A lot of current fiction is serialized. Television is the obvious example, where we tune in to a new episode each week, usually following the same characters in the same setting or overall situation. It's not just TV. Moviemakers love franchises -- how many Star Trek movies are there now? How many James Bond films? Novels too -- I could name several continuing book series.
With consistent, ongoing characters and settings, stories begin to follow certain patterns, develop certain rules. There are, for example, directions the stories just don't take because it would be too counter to what the audience (viewers or readers) expect.
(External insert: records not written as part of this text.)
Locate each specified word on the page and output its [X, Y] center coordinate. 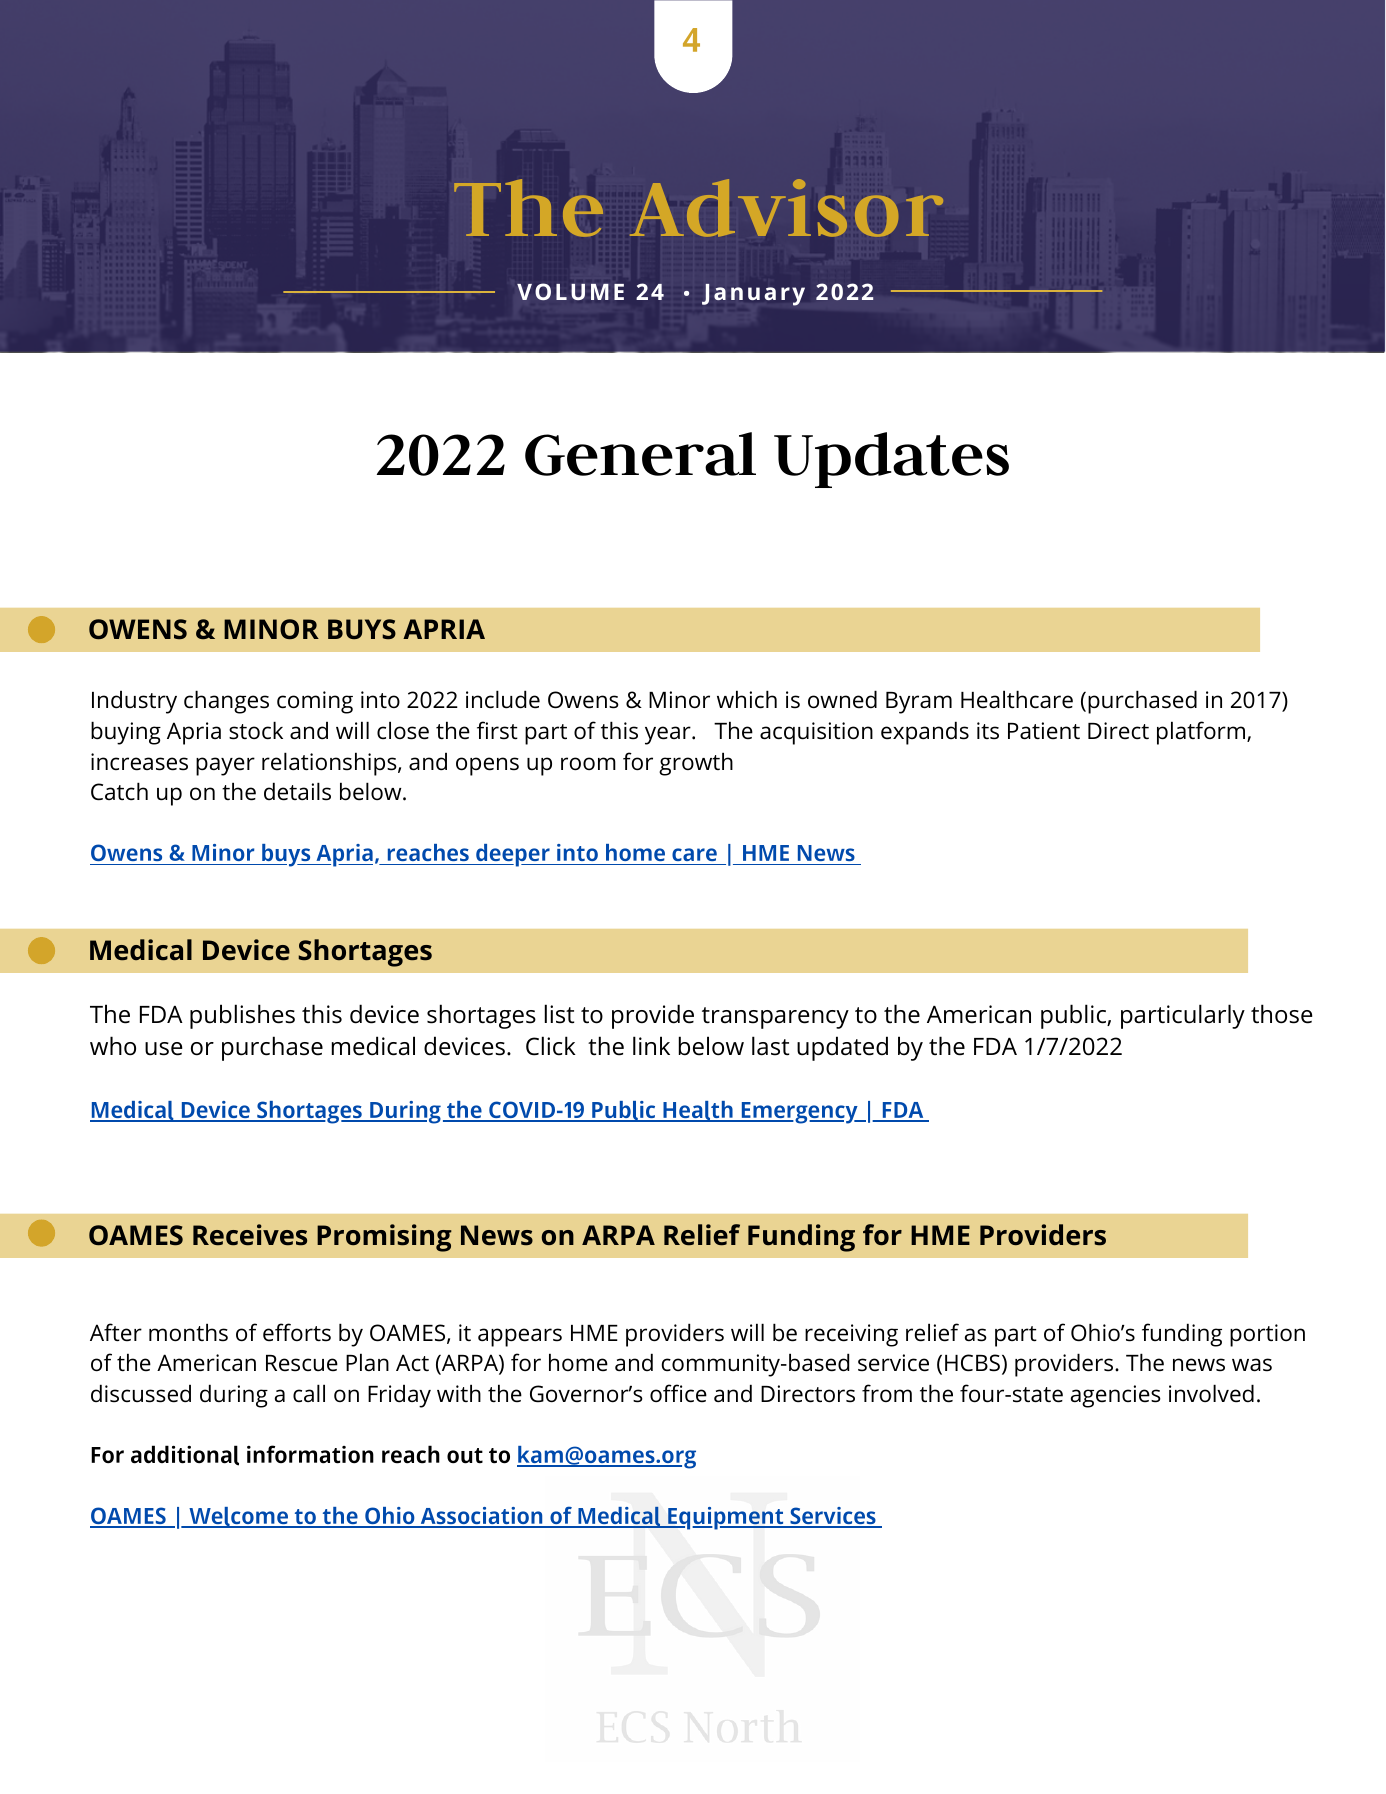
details [297, 791]
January [753, 295]
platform [1202, 733]
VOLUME [570, 291]
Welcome [238, 1517]
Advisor [786, 208]
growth [696, 764]
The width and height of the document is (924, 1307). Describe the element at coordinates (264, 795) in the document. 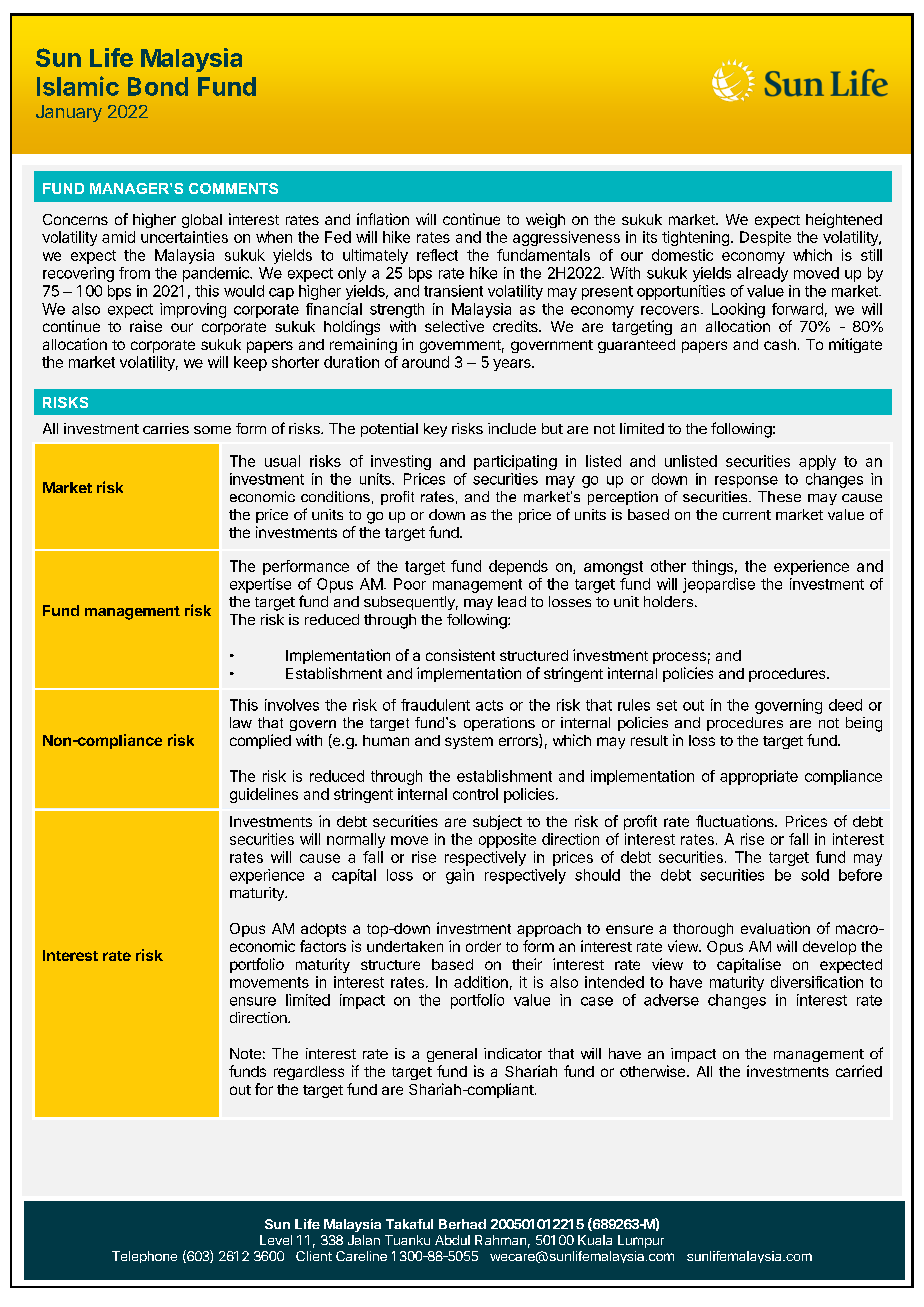

I see `guidelines` at that location.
An action series may flirt with horror elements, but will likely lose audience if it becomes a totally horrific, just as a horror franchise would lose audience if it failed to terrify.
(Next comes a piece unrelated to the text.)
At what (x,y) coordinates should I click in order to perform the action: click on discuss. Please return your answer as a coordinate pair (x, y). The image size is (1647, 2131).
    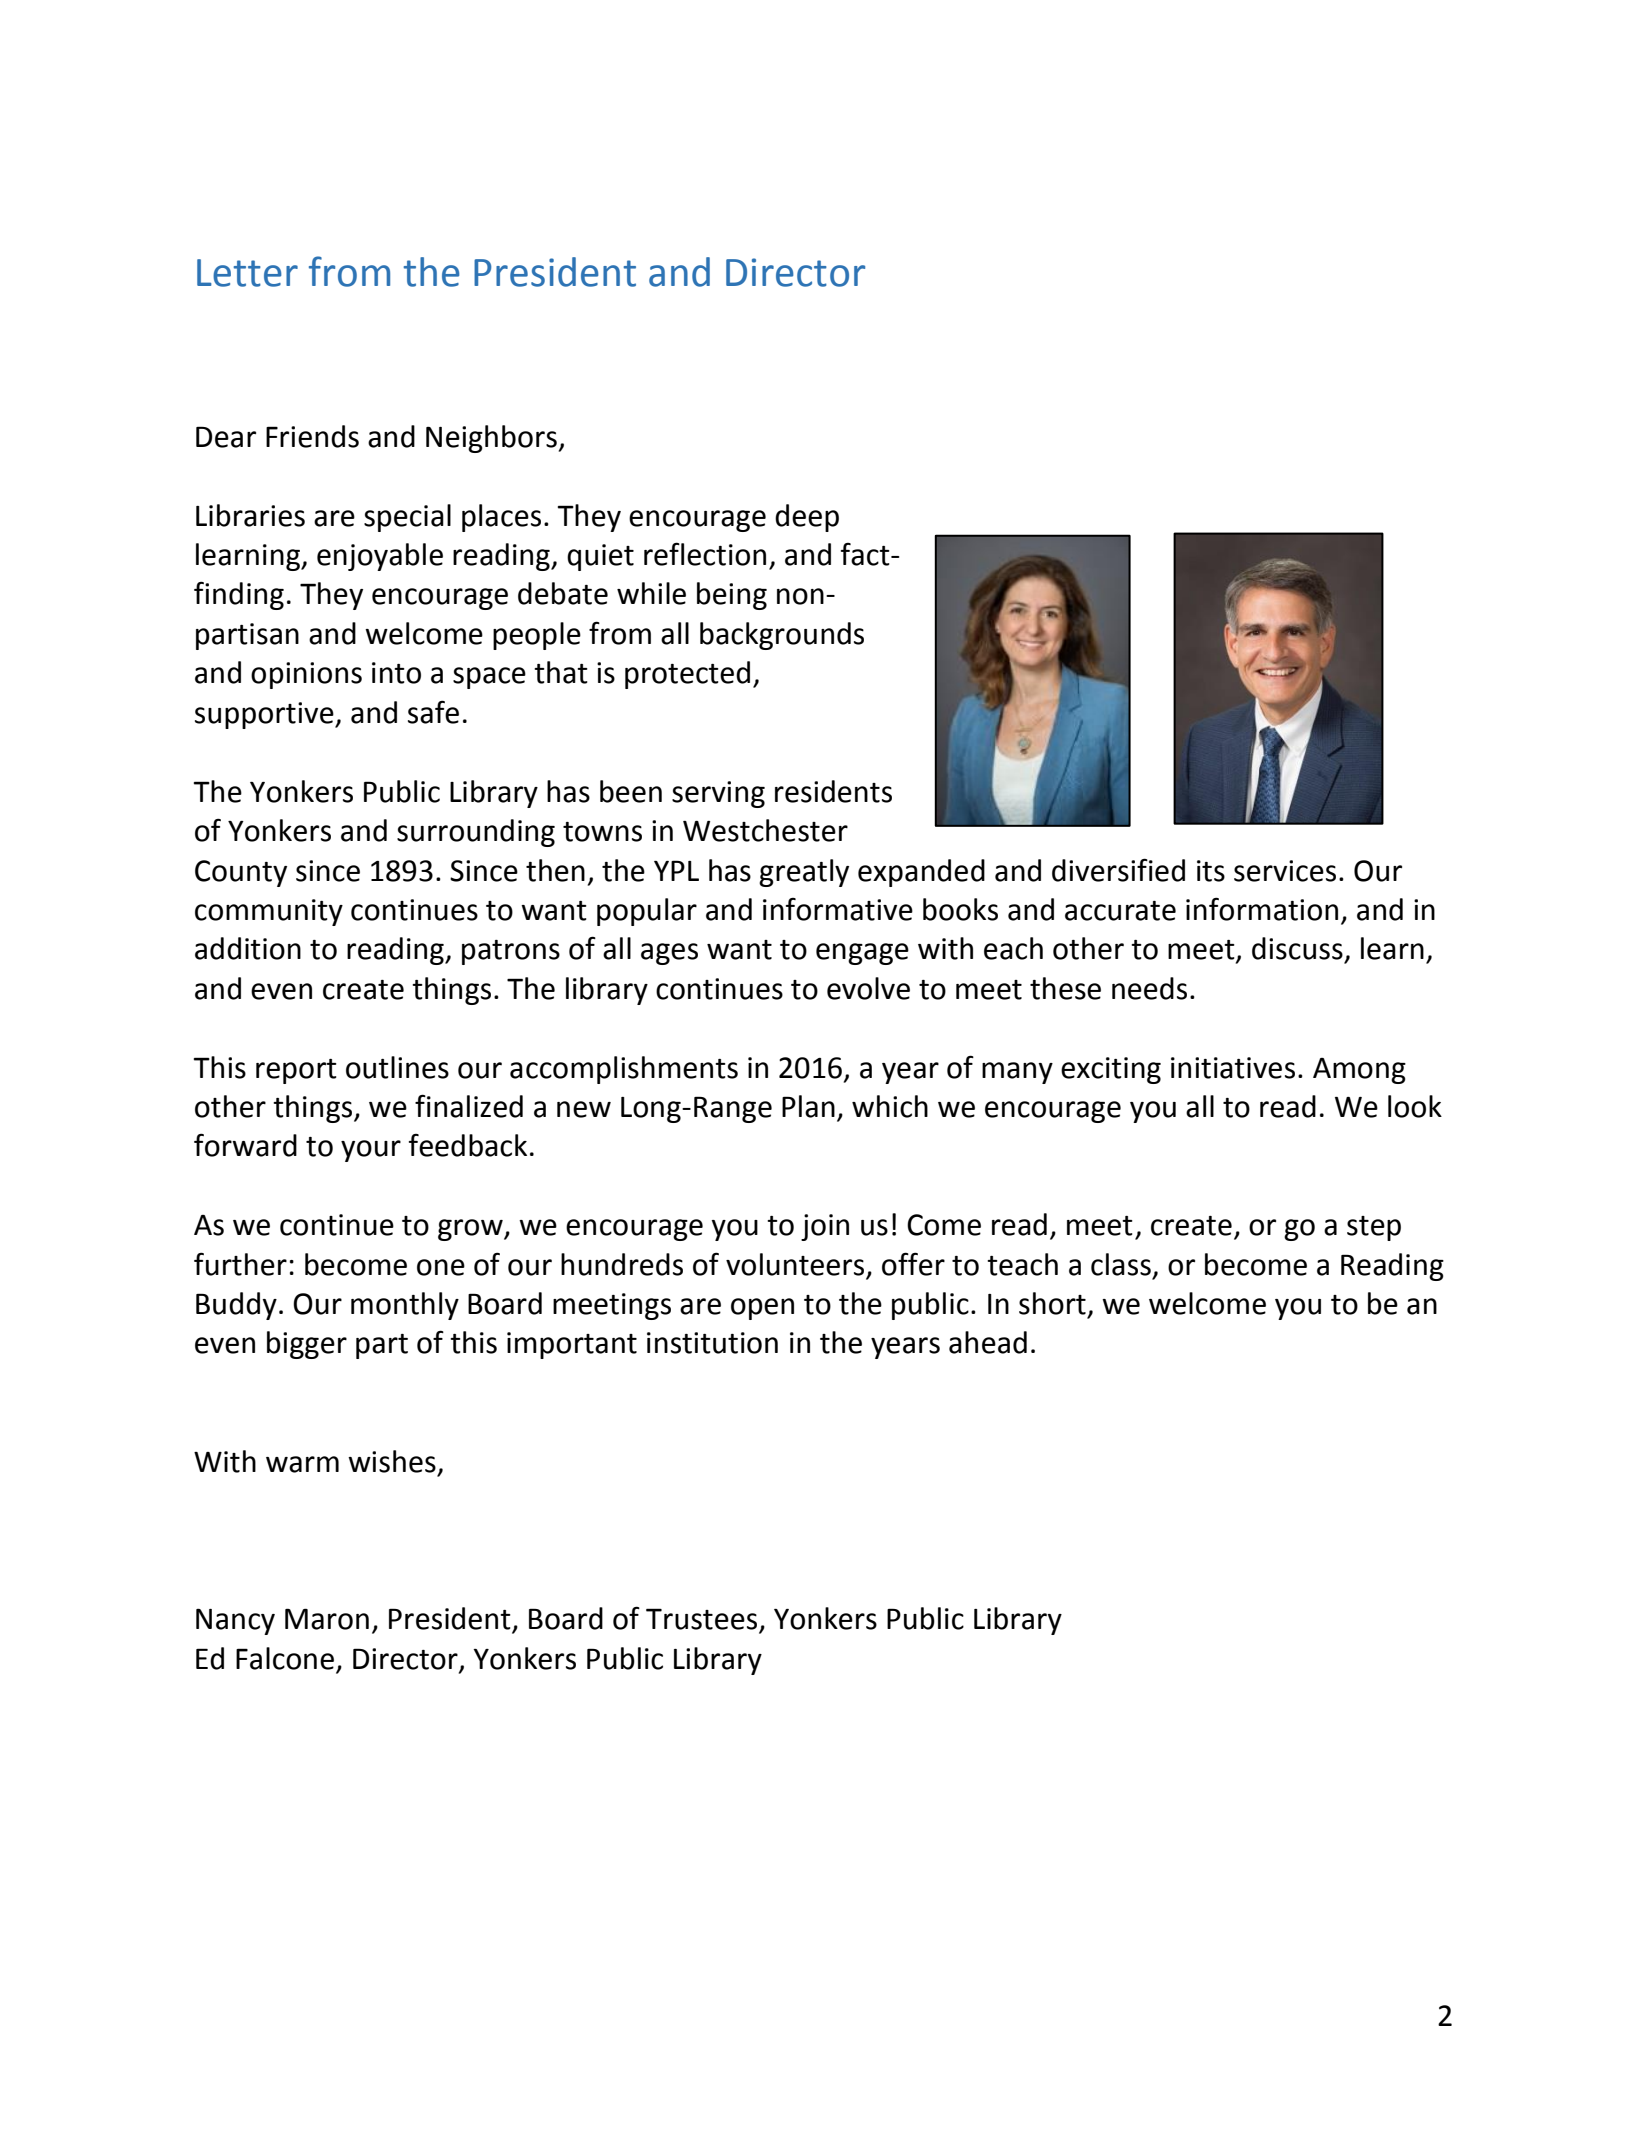
    Looking at the image, I should click on (1297, 948).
But I'm not just talking genre. Rules are implied by character, by setting, by story structure. . . I suppose the classic example is Gilligan's Island. No matter what crazy things the castaways try, they can never escape the Island. If they do, the show is over.
But sometimes rules should be broken. If a rule is implied strongly enough that the audience has come to accept it, the breaking of the rule is an obviously dramatic event. The rules represent the way things are. If the rules are broken, the implication is that things will never be the same again.
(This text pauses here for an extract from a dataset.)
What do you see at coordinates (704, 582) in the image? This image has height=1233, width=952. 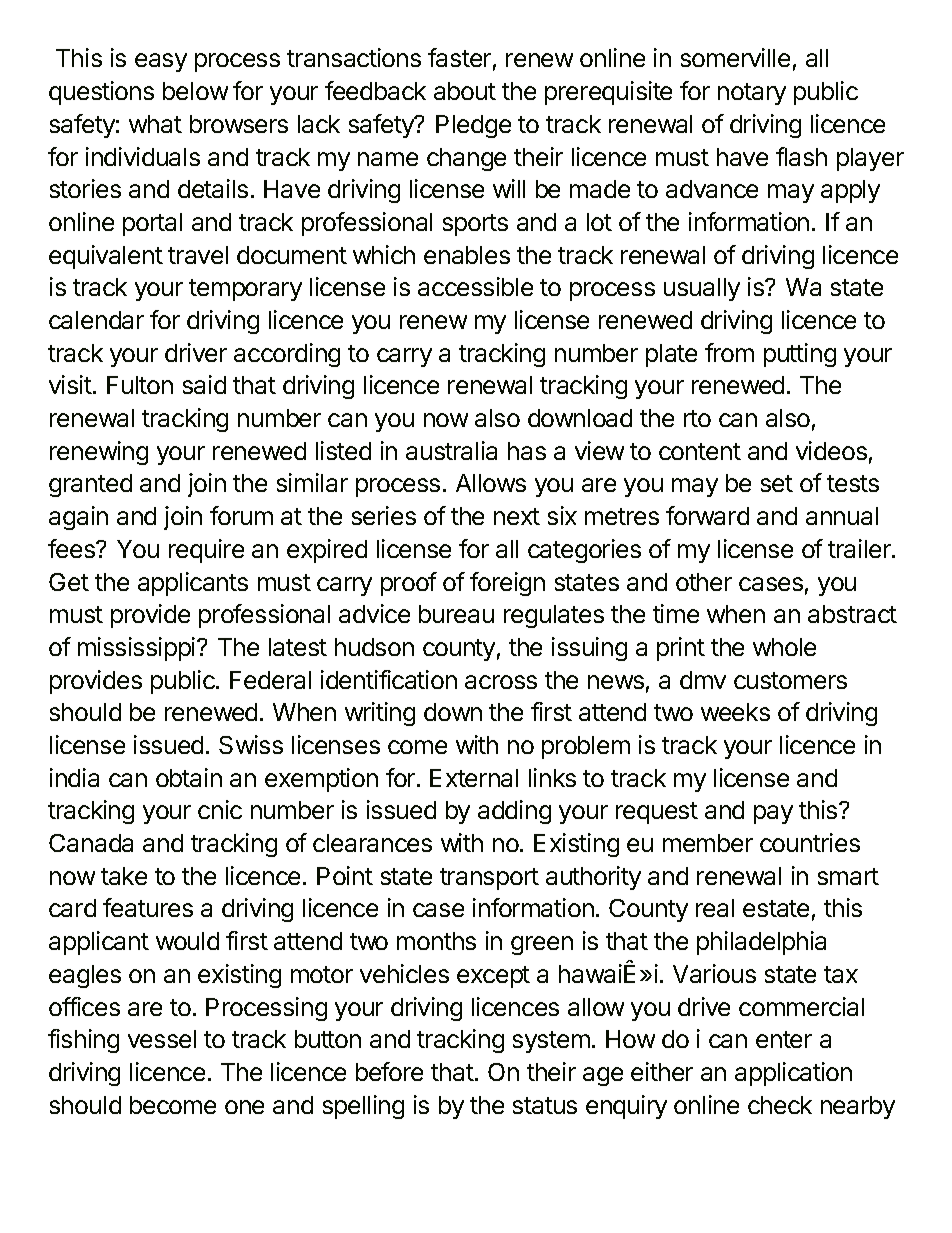 I see `other` at bounding box center [704, 582].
The catch, of course, is that you can't go home again. Efforts to restore the status quo, to return to the way things were, will be obvious to the audience and will undercut any value gained from breaking the rules. The first run of Star Trek movies suffered from this -- promoting Kirk above Captain and then demoting him, removing Spock and then returning him, destroying the ship and then replacing it.
Imagine the new and different stories -- the brave new worlds -- we could have had if all the changes had stuck.